TuringNYC 10 minutes ago

Seems Cloudflare is now doing this for scraping, so makes sense to continue down the pipeline!

refulgentis 9 minutes ago

This paper doesn't make any sense - for background, I've maintained an AI client that's cross-platform, cross-provider, and integrates llama.cpp since 2022. I don't know why they think "agents" don't share prefill work - paid providers cache on the prefill text, llama.cpp, same, and I specifically hooked up llama.cpp so it can do subsets as well. i.e. all the agents would reuse the cache

It reads like it started from an underspecification of "agents" x a strain of pop-wisdom about "KV cache" that I've seen enter mainstream discourse over the past 3 months that is Not Even Wrong, then, they solved a non-existent problem.

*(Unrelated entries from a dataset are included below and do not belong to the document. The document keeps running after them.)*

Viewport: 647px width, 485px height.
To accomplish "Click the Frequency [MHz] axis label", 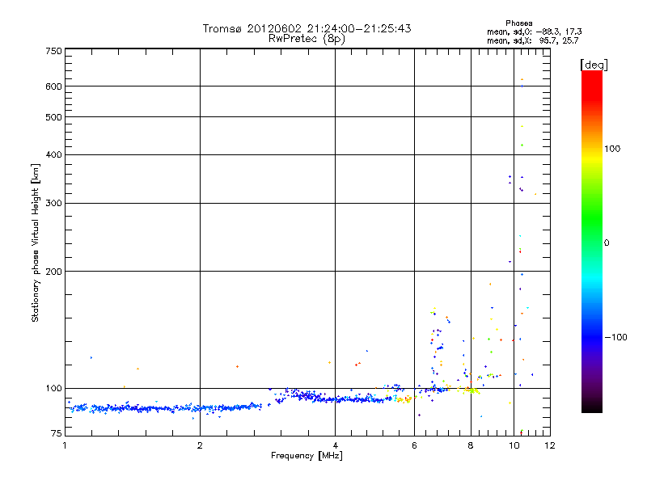I will [x=307, y=456].
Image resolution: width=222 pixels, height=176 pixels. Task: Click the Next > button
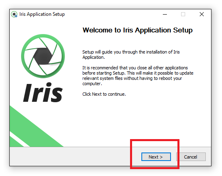[156, 157]
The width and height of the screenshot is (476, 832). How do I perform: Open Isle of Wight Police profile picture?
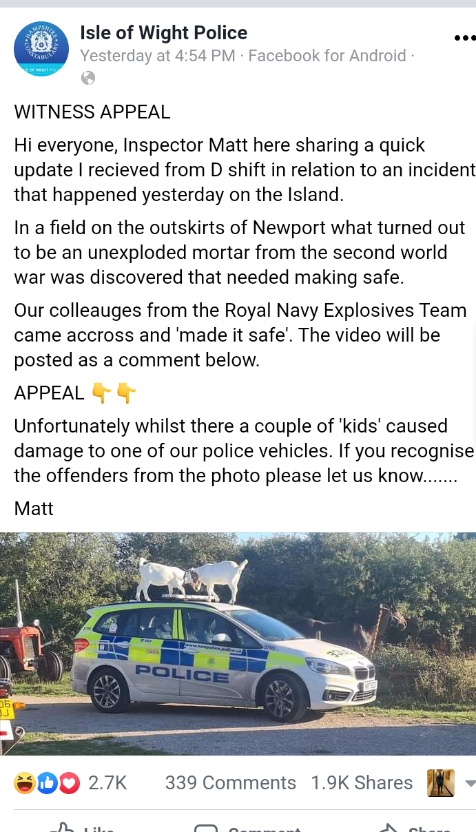click(x=41, y=49)
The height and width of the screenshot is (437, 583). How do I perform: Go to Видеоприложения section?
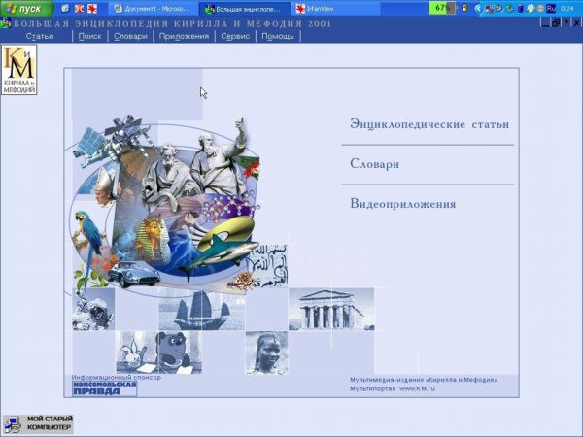[x=402, y=204]
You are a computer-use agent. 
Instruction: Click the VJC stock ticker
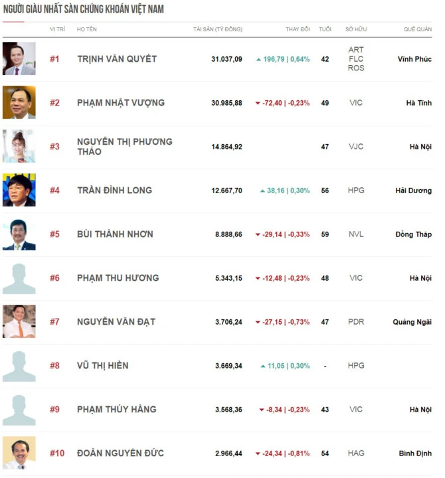tap(356, 147)
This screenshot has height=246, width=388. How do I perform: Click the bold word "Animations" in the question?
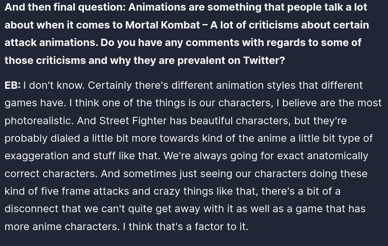(x=157, y=7)
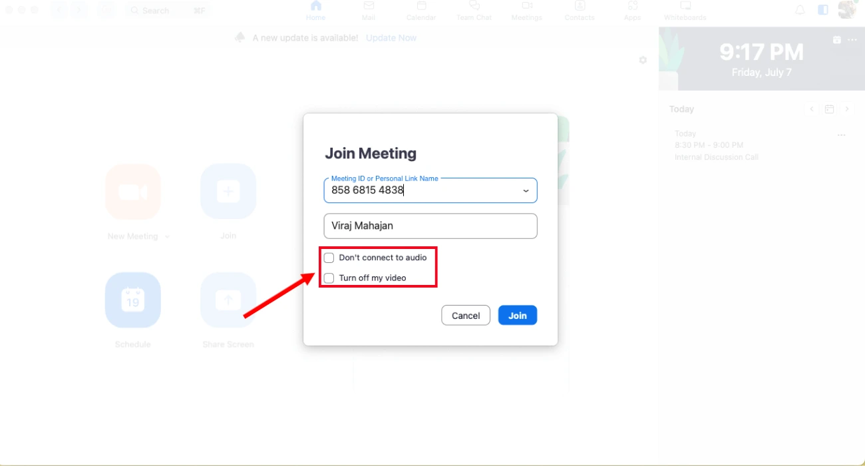
Task: Click the Viraj Mahajan name field
Action: 431,226
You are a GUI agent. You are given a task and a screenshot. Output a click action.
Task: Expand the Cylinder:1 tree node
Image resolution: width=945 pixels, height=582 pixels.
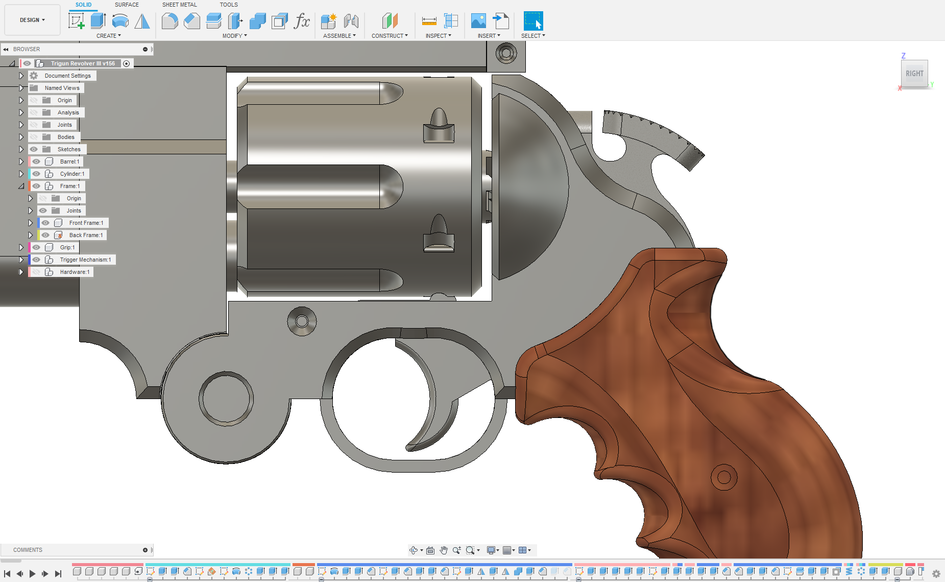tap(21, 174)
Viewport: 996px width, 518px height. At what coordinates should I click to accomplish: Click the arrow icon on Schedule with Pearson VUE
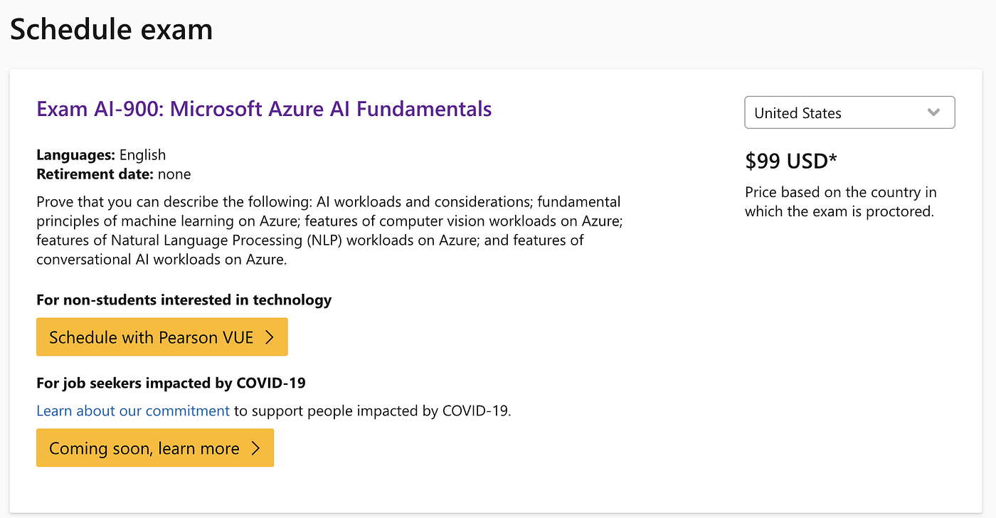pyautogui.click(x=270, y=337)
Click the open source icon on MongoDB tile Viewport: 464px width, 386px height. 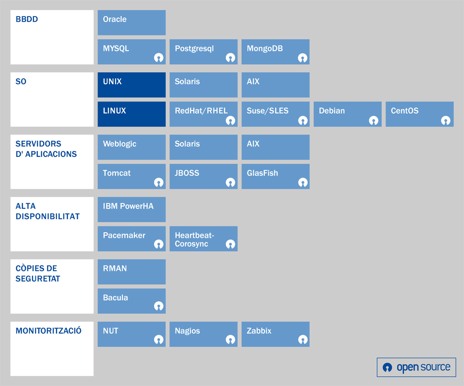302,58
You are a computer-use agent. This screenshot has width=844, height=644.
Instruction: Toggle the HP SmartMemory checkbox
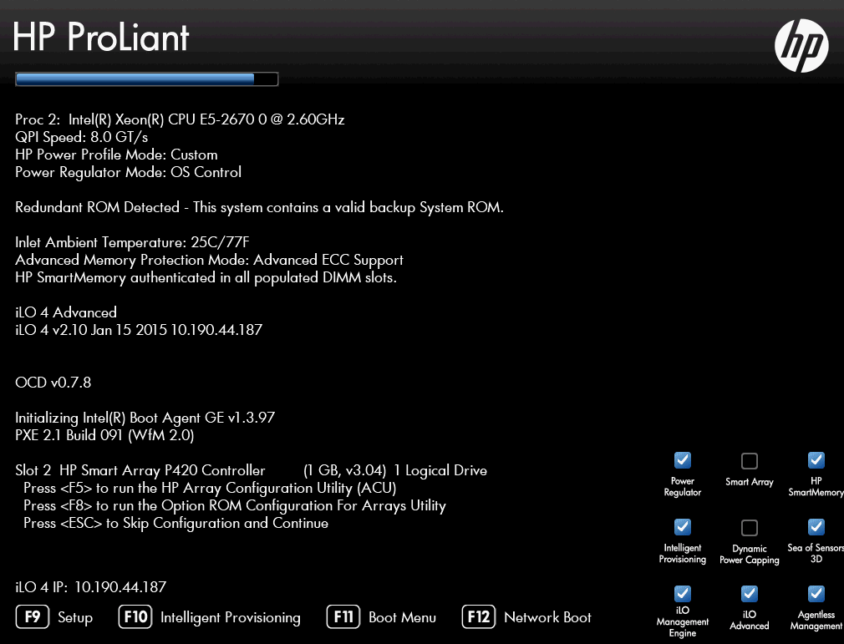point(816,460)
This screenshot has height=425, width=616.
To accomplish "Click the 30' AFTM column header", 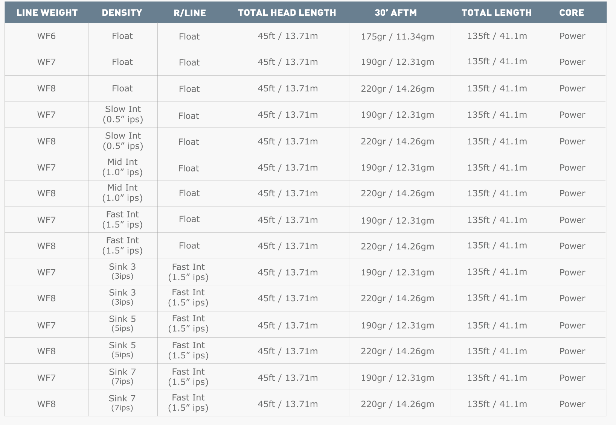I will pyautogui.click(x=396, y=12).
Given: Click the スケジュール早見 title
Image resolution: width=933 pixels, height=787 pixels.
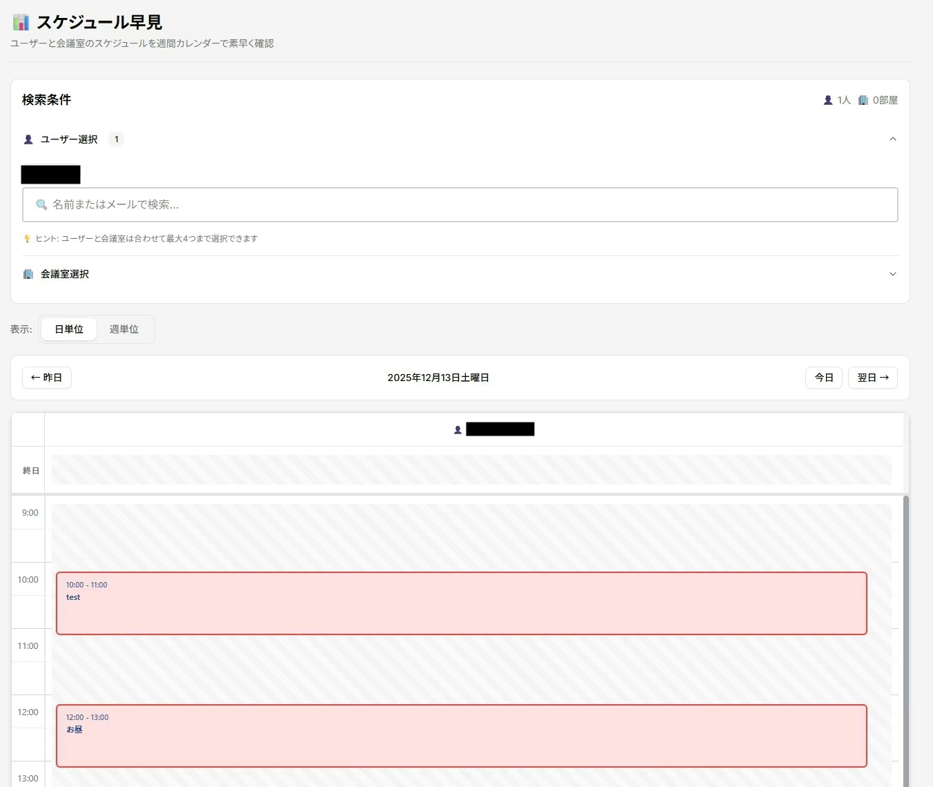Looking at the screenshot, I should [x=101, y=22].
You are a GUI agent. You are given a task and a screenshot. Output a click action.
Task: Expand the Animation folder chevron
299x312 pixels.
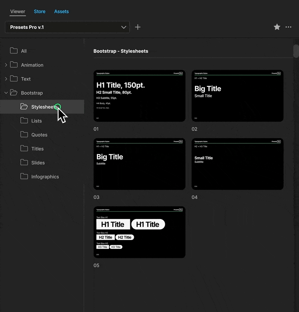pos(6,65)
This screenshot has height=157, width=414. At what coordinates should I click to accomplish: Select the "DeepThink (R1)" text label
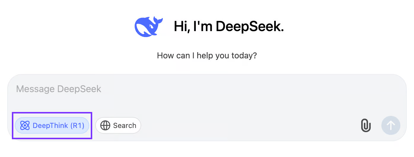pyautogui.click(x=58, y=126)
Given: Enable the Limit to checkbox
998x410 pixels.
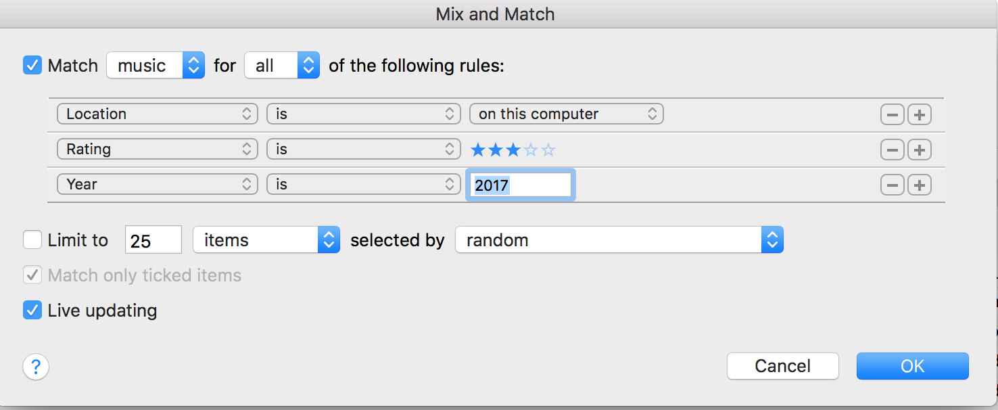Looking at the screenshot, I should click(x=32, y=240).
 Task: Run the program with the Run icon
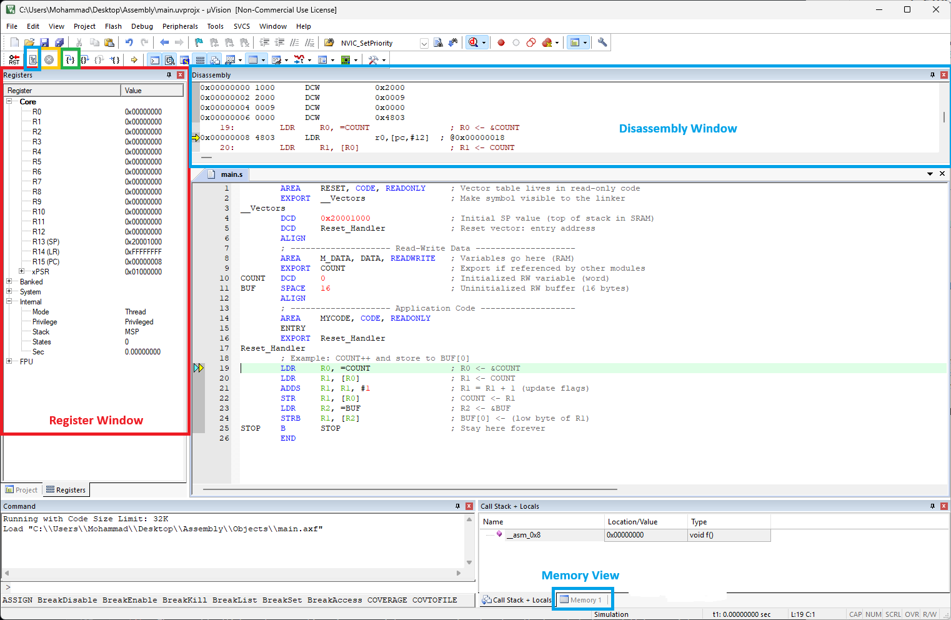tap(33, 60)
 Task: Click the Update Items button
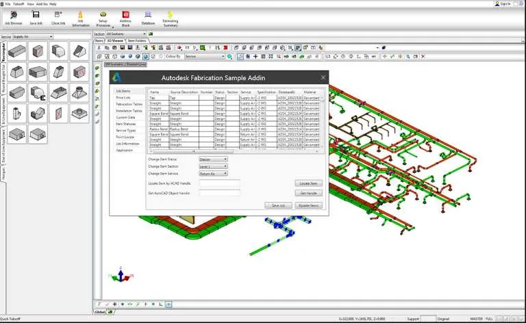click(309, 205)
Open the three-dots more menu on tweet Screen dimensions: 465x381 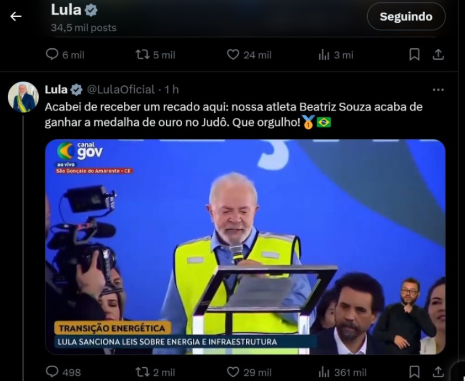click(x=438, y=90)
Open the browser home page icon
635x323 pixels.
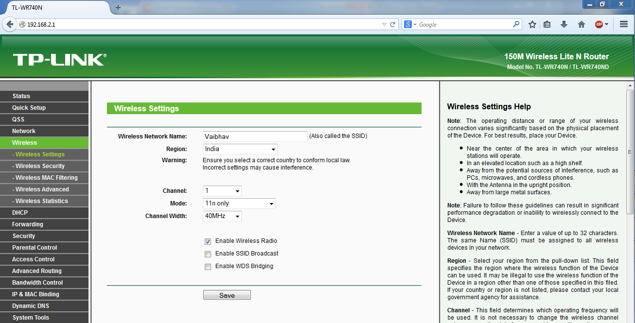(x=581, y=24)
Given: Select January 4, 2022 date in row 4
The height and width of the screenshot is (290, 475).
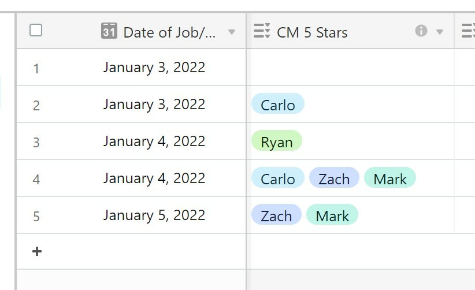Looking at the screenshot, I should [x=154, y=178].
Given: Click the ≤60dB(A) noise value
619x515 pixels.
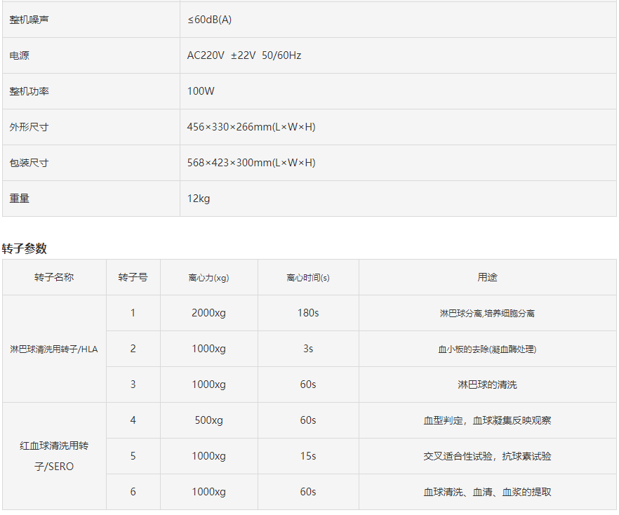Looking at the screenshot, I should 209,20.
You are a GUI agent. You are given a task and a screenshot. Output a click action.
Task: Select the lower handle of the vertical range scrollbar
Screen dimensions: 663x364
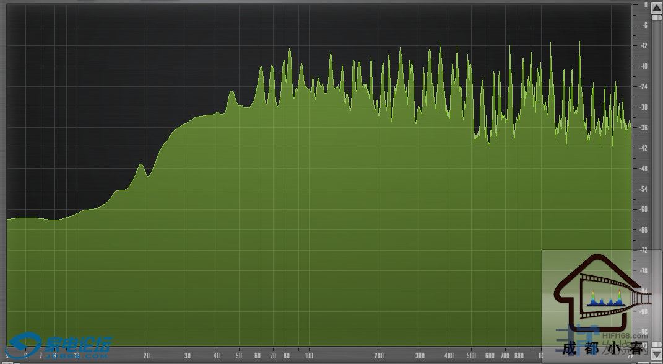656,344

EDIT: based on the rest of comments either requesting a primer on terms, or, pointing out it makes errors in even more obvious ways, flagging.

[-]

christianqchung a minute ago

I don't think Luoyuan Zhang is necessarily doing this, but I'm pretty sure lots of people are using arxiv as a glorified blog and hoping no one notices.

tonetegeatinst an hour ago

Does anyone have a good recommendation for explaining or as a primer on KV cache?

[-]

plutomeetsyou 35 minutes ago

convert this question to KV cache and give it to your agent

sghiassy an hour ago

A truly global singleton

root-parent 2 hours ago

Lambda computing for prompts?